На это миссис Джойс указали, что всего несколько минут тому назад она утверждала, будто дочь хотела развода, а Гай Хайнс нет, потому что все еще ее любил.
— Если развода хотели обе стороны, а что мистер Хайнс его хотел, так это доказано, почему развод не состоялся?
Суд оживился. Эксперты по отпечаткам пальцев пришли каждый к разному заключению. Хозяин скобяного магазинчика, куда Мириам заходила накануне дня убийства, не мог толком сказать, кто с ней был — женщина или мужчина, и тот факт, что его проинструктировали в пользу мужчины, как–то утонул в новой волне смешков. Адвокат Гая пустился в разглагольствования о расстоянии между Меткафом и Мехико–сити, о письменных показаниях Фолкнеров, но Гай был уверен, что одна лишь его прямота снимет с него любое подозрение.

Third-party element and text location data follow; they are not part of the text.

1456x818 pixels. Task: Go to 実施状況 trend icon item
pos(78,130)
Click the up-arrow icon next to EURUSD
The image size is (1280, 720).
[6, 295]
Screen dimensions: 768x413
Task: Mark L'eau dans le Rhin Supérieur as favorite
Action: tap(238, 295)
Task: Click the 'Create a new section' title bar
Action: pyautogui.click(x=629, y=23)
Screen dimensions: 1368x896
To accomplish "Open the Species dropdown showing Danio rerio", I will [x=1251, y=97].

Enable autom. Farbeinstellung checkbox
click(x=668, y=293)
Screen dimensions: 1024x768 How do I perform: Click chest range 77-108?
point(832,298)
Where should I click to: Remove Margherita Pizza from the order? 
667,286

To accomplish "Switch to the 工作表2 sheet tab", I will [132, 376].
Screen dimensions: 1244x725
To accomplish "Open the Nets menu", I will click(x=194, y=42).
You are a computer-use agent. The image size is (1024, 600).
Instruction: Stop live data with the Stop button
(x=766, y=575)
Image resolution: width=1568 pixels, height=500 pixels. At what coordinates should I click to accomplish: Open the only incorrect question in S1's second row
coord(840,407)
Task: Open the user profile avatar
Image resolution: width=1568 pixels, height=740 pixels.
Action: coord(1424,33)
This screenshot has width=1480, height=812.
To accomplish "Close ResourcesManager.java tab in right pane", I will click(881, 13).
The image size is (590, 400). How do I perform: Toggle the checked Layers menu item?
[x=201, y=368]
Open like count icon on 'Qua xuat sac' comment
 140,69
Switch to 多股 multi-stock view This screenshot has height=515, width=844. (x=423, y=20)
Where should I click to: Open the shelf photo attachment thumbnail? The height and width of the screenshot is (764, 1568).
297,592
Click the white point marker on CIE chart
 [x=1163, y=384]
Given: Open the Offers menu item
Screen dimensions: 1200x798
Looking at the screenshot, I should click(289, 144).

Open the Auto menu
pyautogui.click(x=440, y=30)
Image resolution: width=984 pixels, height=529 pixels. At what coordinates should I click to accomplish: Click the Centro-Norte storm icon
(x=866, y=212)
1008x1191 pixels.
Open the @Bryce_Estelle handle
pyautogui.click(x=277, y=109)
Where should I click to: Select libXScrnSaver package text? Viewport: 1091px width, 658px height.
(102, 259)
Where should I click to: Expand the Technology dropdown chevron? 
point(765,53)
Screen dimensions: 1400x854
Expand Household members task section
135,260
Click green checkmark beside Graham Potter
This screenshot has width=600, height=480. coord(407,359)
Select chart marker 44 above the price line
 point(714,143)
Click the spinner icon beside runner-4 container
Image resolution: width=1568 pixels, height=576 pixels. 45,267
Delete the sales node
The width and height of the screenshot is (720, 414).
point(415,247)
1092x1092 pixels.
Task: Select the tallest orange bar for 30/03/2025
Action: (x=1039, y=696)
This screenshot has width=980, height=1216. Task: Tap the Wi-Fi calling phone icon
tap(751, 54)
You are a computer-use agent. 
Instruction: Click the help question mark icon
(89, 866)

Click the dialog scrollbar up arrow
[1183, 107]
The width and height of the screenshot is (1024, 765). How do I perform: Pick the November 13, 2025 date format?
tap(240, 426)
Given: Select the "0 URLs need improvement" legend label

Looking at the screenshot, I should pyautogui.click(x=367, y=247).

Подводя итоги разбирательства, коронер сделал предположение, что убийство, скорее всего, совершил маньяк, не известный ни жертве, ни другим сторонам. В вердикте фигурировали «неизвестное лицо или лица», и дело было передано на расследование в полицию.
На другой день — Гай как раз уезжал из дома и прощался с матерью — пришла телеграмма: «Теплый привет с золотого запада тчк Без подписи».
— От Фолкнеров, — поспешно заявил он матери.
Та улыбнулась.
— Скажи Анне, чтобы хорошенько заботилась о моем мальчике.
Она притянула его к себе, нежно взяв за ухо, и поцеловала в щеку.
Он все еще комкал в руке телеграмму от Бруно, когда приехал в аэропорт. Тут он разорвал ее на мелкие клочки и выбросил в проволочную корзину для мусора у края летного поля. Но ветер повыдул все клочки до последнего, и они понеслись по бетону, весело приплясывая на солнце, как конфетти.